Auszug:

Ich liebe Sportspiele. Ich habe große Hochachtung vor den Programmieren, die ein immer realistischeres Geschehen auf den Bildschirm zaubern. Ich habe Respekt vor Kommentatoren wie Manni Breuckmann, die sich für zwei Wochen in ein Tonstudio einsperren lassen, dort stundenlang Spielernamen einsprechen, und das alles nur, damit es am Ende einen halbwegs abwechslungsreichen Kommentar zum Spiel gibt, den dann doch die meisten nach einer Stunde abschalten, weil er nervt. Und ich fühle mich auf einer sehr abstrakten Art auch dem unbekannten Amateurspieler verbunden, der drei Monate mit albernen Punkten am Körper unzählige Fußballmoves vollbringen muss, damit die Macher per Motion Capturing die Spieler butterweich animieren können.

Angezeigte Daten:
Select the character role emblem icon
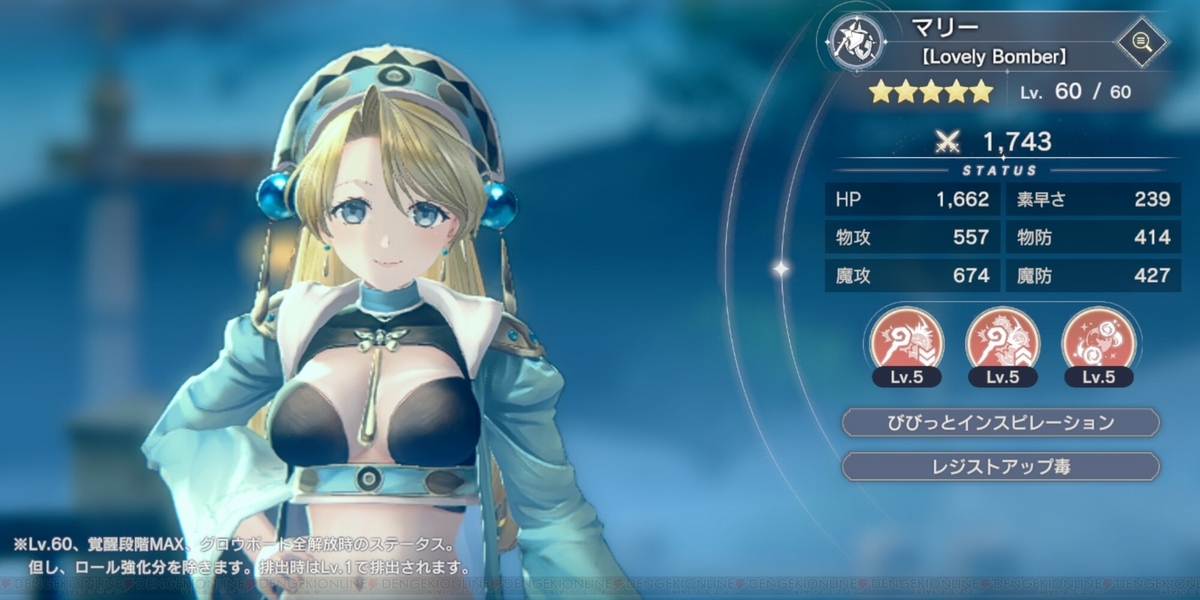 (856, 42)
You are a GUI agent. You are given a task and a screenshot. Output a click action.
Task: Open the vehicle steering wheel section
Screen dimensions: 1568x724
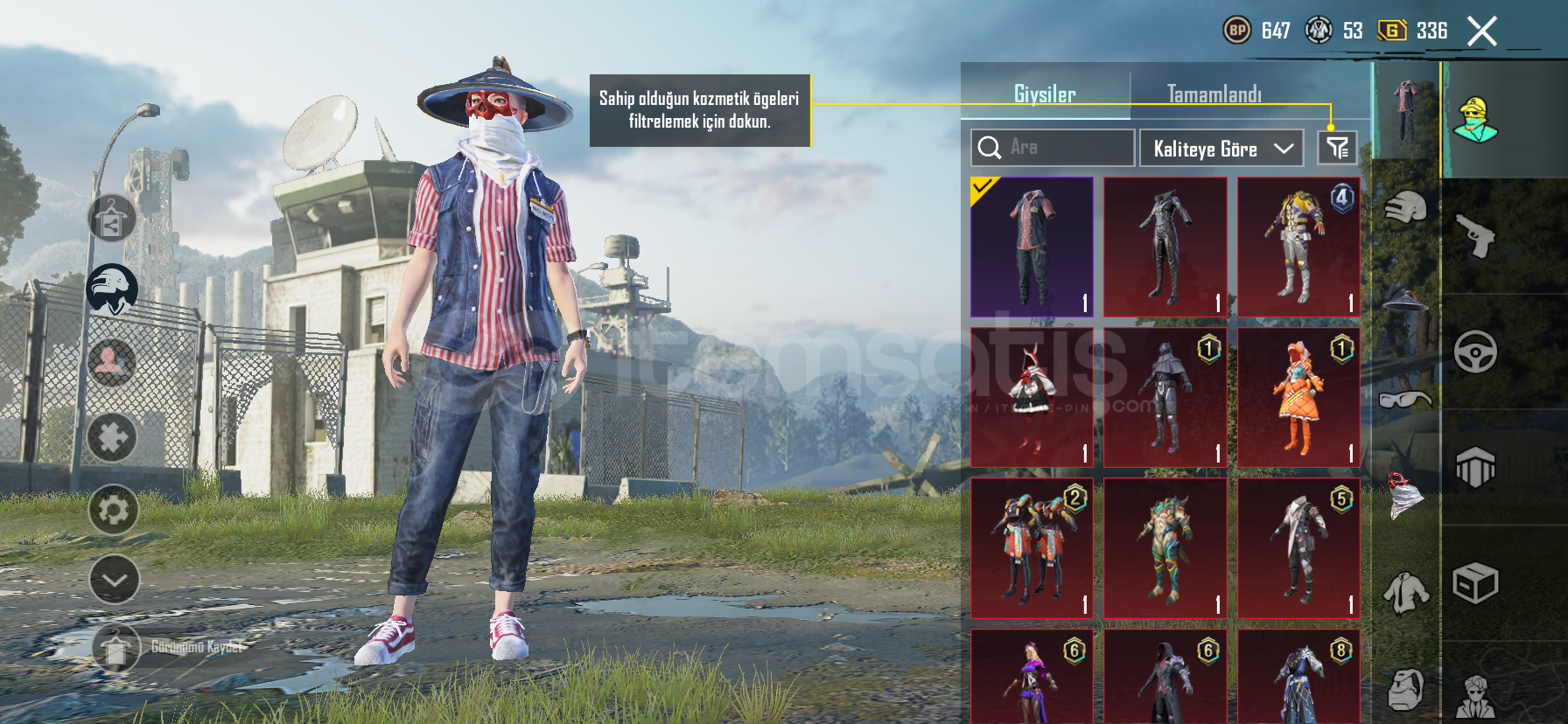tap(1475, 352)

Aufgaben:
• 1. Nenne alle Personengruppen, denen der Verfasser im Auszug Hochachtung, Respekt oder Verbundenheit entgegenbringt.
• 2. Gib den Abschnitt des Auszugs von „Ich liebe Sportspiele.“ bis „butterweich animieren können.“ wieder und tausche dabei „Tonstudio“ gegen „Aufnahmestudio“ aus.
• 3. Führe den Auszug über Sportspiele bitte im selben Ton fort.

Antworten:
• 1. die Programmierer; die Kommentatoren wie Manni Breuckmann; der unbekannte Amateurspieler

• 2.
Ich liebe Sportspiele. Ich habe große Hochachtung vor den Programmieren, die ein immer realistischeres Geschehen auf den Bildschirm zaubern. Ich habe Respekt vor Kommentatoren wie Manni Breuckmann, die sich für zwei Wochen in ein Aufnahmestudio einsperren lassen, dort stundenlang Spielernamen einsprechen, und das alles nur, damit es am Ende einen halbwegs abwechslungsreichen Kommentar zum Spiel gibt, den dann doch die meisten nach einer Stunde abschalten, weil er nervt. Und ich fühle mich auf einer sehr abstrakten Art auch dem unbekannten Amateurspieler verbunden, der drei Monate mit albernen Punkten am Körper unzählige Fußballmoves vollbringen muss, damit die Macher per Motion Capturing die Spieler butterweich animieren können.

• 3.
FIFA und Pro Evolution Soccer sind hochprofessionelle, unglaublich akkurat gemacht Spiele. Aber sie stellen den Fußball natürlich so dar, wie ihn der offizielle Fußballzirkus selbst gerne sieht: Als emotionales Feel-Good-Event. Die Sportler hier sind Vorbilder für die Jugend und schmeißen keine Wasserflaschen durch die Gegend, nur weil sie mal ausgewechselt werden. Keiner von ihnen produziert Skandale, redet Müll ins Mikro oder versucht eine Kellnerin mit einem dahingeraunten "Me, you! Fuck, Fuck!" (Christiano Ronaldo) zum Beischlaf zu überreden. Und natürlich unterstützen die Fans hier immer frenetisch ihre Mannschaft und zwar auch dann, wenn sie im UEFA-Cup zur Halbzeit 0:4 gegen einen zypriotischen Zweitligisten zurückliegt. Niemand stürmt den Platz, niemand zündet Bengalos, es gibt keine Stadionverbote oder Polizisten, die den Schlagstock einsetzen.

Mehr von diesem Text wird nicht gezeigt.